Atlanta, Miami, Las Vegas Cut Credit After Housing Bust

Credit card borrowing dropped in August from a year earlier in U.S. cities that suffered some of the biggest declines in home prices, showing consumers continue to shed debt six years after the residential market peaked, according to Equifax Inc. data provided to Bloomberg.

Credit-card debt fell 1.9 percent in the Las Vegas metropolitan area, 1.7 percent in Los Angeles, 0.9 percent in Miami and 0.8 percent in Atlanta and San Francisco, according to Atlanta-based Equifax, a provider of consumer-credit data. Total U.S. card debt was unchanged in the month, the company said.

The new data shows that regional borrowing has veered from U.S. trends with local housing markets an important influence.

“You see some unevenness in terms of recovery,” Trey Loughran, president of Equifax’s Personal Information Solutions business, said in an interview. Credit is being reduced “in some of the places where the housing bust was the worst, such as Florida, California and Nevada.”

By contrast, card debt rose 1.9 percent in Houston, 1.2 percent in Washington-Baltimore and 0.8 percent in Dallas, according to Equifax.

“People are more willing to expand credit in areas with a little healthier economic picture,” Loughran said. “Then certainly consumers are taking advantage of that a little bit more.”

Nationally, U.S. home prices have dropped 30 percent since peaking in the 2006’s second quarter, according to the Case-Shiller U.S. home-price indexes. Miami, Las Vegas and Phoenix, which had a 0.6 percent decrease in credit, all have had declines in housing prices of 50 percent or more.

Signs of Rebound

“Credit-card use appears to be enduring a payback in markets were home-price appreciation tended to be the greatest and where mortgage-credit growth was most aggressive,” Wells Fargo Securities LLC senior economist Mark Vitner said.

Americans have cut household debt by $1.3 trillion since the peak in the third quarter 2008 as the economy sank deeper into the 18-month recession that ended in June 2009, according to an Aug. 29 report by the Federal Reserve Bank of New York.

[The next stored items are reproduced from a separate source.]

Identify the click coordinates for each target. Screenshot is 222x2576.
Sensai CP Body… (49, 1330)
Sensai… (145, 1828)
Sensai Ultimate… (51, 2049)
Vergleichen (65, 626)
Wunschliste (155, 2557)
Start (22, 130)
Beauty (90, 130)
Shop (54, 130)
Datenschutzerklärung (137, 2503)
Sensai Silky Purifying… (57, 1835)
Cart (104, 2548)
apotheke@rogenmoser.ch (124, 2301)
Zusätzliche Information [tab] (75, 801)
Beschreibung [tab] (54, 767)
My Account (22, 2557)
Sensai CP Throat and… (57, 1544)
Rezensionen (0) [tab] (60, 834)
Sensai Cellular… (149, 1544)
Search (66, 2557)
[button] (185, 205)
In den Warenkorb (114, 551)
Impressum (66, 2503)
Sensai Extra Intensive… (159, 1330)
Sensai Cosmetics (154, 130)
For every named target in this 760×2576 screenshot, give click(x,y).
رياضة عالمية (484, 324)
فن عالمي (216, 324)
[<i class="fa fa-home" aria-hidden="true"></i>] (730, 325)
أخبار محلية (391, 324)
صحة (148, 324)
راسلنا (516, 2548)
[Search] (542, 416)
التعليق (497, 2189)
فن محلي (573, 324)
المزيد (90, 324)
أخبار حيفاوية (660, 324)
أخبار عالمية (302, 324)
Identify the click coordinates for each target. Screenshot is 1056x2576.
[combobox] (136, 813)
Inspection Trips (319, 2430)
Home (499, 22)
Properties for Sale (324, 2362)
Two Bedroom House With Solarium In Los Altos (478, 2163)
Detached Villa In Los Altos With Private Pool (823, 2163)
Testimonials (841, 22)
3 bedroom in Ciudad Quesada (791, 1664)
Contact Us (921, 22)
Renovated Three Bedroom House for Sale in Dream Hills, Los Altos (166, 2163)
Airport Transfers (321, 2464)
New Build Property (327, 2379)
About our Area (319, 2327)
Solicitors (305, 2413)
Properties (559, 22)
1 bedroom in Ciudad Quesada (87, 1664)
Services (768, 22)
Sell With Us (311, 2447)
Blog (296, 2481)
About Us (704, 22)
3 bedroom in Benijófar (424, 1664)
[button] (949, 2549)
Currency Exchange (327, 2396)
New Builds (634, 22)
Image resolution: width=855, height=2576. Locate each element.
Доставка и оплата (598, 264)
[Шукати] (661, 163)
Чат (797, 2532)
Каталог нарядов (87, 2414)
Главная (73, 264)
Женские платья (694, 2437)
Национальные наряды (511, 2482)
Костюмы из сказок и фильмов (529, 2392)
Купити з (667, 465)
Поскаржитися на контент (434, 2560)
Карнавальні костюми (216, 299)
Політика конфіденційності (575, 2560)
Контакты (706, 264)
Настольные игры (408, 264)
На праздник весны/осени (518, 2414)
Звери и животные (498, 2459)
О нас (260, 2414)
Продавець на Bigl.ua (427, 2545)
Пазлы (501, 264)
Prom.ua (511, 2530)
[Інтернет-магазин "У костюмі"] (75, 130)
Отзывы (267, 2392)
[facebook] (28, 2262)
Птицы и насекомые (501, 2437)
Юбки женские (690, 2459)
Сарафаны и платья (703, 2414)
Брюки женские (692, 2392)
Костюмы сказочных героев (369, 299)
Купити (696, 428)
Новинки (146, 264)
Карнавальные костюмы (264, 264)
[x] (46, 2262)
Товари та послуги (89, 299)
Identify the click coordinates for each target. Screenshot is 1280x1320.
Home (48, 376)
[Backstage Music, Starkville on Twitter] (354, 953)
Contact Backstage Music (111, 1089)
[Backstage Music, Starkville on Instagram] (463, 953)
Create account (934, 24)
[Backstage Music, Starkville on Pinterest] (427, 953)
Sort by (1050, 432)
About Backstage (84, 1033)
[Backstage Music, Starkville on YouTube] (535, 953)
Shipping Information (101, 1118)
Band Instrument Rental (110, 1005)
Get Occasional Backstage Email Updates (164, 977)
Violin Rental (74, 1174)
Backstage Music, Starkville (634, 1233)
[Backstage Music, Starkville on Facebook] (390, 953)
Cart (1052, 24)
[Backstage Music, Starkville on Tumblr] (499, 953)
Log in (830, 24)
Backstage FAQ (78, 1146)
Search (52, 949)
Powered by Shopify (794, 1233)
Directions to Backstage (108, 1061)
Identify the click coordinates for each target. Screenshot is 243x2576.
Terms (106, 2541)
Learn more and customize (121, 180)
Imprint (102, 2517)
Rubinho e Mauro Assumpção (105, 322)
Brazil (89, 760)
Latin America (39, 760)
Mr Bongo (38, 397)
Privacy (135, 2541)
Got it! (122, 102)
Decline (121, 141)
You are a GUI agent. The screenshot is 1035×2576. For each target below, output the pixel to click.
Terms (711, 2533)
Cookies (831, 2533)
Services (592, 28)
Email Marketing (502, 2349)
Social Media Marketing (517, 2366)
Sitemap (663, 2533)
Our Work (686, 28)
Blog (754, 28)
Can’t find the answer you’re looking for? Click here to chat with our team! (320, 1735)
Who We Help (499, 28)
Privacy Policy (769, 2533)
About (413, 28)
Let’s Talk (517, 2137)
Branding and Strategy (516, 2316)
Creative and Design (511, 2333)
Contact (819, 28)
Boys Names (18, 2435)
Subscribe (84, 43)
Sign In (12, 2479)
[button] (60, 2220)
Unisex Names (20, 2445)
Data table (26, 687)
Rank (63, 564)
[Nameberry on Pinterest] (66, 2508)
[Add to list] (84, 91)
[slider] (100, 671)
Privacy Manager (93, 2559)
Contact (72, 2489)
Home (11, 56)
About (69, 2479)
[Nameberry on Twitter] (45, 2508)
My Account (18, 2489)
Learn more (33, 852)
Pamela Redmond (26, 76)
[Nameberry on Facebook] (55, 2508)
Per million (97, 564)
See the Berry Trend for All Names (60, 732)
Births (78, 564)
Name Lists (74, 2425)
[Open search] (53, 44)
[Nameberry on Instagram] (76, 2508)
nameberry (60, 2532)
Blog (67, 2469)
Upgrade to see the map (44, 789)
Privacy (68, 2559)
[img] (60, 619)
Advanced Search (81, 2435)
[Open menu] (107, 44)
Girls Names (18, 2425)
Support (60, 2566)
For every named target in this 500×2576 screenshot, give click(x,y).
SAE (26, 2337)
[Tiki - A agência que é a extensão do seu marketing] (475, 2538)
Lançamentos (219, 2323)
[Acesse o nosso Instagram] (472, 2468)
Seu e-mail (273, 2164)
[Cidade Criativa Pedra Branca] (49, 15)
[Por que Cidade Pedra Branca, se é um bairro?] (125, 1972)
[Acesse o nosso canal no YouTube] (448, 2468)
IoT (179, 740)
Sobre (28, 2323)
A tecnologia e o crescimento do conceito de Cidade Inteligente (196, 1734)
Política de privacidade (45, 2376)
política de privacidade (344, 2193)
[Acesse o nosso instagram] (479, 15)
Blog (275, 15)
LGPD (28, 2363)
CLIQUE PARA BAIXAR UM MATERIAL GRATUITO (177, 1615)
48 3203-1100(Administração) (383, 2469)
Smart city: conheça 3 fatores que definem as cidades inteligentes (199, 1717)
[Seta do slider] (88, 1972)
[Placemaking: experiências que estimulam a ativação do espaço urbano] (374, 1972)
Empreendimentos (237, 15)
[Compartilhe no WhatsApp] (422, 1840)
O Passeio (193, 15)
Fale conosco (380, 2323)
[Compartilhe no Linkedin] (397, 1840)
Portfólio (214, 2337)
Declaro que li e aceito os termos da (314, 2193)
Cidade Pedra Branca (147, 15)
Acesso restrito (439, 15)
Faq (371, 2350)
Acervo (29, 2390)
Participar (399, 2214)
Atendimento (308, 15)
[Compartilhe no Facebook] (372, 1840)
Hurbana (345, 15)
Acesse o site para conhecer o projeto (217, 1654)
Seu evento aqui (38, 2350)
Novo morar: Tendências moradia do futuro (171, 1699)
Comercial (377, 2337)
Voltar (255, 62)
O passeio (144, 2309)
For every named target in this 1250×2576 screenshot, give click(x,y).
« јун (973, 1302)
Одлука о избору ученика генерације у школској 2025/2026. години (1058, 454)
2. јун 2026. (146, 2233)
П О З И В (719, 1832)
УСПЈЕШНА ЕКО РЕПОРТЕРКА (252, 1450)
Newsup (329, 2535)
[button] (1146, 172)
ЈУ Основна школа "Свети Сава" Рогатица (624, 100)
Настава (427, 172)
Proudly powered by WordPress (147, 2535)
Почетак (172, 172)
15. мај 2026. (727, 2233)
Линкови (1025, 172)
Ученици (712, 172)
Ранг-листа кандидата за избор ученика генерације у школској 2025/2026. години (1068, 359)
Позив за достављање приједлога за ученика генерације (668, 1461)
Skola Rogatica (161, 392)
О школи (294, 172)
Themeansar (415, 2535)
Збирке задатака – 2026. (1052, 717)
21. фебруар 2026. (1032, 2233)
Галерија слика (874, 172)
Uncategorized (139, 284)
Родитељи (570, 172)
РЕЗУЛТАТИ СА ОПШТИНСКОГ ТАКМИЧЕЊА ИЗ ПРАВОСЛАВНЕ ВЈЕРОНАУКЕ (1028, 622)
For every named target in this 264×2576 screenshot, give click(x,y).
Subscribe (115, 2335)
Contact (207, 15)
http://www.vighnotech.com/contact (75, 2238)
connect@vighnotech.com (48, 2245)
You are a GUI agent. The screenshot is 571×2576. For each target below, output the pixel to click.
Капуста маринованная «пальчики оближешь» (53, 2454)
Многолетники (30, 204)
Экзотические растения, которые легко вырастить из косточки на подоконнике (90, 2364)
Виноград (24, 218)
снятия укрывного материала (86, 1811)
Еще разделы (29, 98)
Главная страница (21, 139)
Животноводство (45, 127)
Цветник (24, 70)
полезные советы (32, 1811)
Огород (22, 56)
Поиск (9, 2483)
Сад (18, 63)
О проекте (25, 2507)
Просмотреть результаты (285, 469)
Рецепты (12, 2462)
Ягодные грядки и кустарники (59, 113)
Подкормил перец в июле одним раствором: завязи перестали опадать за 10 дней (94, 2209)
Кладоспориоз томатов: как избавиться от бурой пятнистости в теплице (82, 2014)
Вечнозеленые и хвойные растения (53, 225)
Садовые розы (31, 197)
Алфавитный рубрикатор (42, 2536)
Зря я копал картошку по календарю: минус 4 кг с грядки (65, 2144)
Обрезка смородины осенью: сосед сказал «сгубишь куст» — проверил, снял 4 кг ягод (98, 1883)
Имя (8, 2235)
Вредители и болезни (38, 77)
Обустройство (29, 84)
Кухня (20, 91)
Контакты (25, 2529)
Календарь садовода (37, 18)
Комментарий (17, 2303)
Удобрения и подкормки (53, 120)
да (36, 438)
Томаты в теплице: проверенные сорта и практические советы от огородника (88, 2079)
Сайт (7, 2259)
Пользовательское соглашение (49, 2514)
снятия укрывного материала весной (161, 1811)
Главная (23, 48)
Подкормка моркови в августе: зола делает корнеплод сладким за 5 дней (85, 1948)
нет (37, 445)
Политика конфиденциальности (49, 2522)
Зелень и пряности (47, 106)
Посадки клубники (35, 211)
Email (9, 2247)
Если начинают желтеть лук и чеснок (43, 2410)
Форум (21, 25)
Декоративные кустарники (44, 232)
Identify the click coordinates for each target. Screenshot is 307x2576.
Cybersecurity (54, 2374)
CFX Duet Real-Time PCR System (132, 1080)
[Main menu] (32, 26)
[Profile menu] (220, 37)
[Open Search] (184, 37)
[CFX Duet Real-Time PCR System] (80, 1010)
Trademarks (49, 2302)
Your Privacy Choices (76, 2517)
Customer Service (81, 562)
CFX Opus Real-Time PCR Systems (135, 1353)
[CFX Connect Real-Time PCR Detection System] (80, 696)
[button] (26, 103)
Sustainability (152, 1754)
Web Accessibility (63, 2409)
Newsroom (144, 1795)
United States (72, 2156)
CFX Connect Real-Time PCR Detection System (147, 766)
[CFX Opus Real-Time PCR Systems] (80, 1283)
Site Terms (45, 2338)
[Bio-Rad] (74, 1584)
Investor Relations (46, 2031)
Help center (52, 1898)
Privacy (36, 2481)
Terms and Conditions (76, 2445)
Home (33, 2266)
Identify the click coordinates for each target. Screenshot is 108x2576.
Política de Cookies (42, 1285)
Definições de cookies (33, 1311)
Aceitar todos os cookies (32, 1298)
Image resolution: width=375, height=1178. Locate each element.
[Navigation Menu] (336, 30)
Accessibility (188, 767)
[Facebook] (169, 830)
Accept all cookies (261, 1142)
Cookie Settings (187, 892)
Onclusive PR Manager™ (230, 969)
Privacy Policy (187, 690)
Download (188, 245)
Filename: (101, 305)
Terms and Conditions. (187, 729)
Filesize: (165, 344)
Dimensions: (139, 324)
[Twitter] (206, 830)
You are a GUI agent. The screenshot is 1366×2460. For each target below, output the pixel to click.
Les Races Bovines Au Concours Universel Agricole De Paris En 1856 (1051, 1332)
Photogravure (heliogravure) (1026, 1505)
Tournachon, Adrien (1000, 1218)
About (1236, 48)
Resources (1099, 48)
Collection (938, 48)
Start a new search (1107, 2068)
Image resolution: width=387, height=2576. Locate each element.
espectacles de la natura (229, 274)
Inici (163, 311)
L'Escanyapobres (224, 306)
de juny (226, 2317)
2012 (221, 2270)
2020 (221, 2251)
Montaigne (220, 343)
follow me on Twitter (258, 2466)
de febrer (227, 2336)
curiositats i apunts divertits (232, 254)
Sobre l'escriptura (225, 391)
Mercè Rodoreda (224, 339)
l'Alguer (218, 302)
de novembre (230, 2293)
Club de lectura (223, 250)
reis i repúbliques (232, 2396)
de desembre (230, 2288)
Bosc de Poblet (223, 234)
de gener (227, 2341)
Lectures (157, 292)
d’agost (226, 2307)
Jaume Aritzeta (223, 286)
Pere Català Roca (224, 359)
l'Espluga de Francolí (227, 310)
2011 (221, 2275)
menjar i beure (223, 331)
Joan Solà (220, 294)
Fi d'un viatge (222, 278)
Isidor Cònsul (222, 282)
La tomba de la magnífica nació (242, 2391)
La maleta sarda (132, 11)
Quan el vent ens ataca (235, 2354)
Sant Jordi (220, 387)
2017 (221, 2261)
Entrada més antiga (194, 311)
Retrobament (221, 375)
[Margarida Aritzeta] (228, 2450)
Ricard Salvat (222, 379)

The lowest mortgage rates on record helped boost the S&P/Case-Shiller gauge of home prices in 20 U.S. cities, which rose 0.5 percent in June from a year earlier for the first gain since September 2010.

Coastal regions continue to recover slowly from the housing price slide. California cities led real estate foreclosures nationally in the first half of 2012, with Miami, Phoenix, Las Vegas and Atlanta all among the top 20 in the pace of filings, according to RealtyTrac.

Energy Boom

The slow growth is likely to continue for those areas, according to economists at IHS Global Insight. Florida and California may not return to their prerecession peaks of employment until 2016 and Nevada won’t regain lost jobs until 2018, the firm projects.

By contrast, Alaska, North Dakota, Texas, and Louisiana, which have all been beneficiaries of a U.S. energy boom, have reached or surpassed their prerecession employment peaks.

North Dakota has led the U.S. in overall economic performance in the year ended with 2012’s first quarter, according to the Bloomberg Economic Evaluation of States Index.

Texas also avoided the volatility in home prices over the past decade, Vitner said.

“As a result, consumers did not spend as freely in the boom years and did not become as overleveraged as borrowers in some other parts of the country,” he said.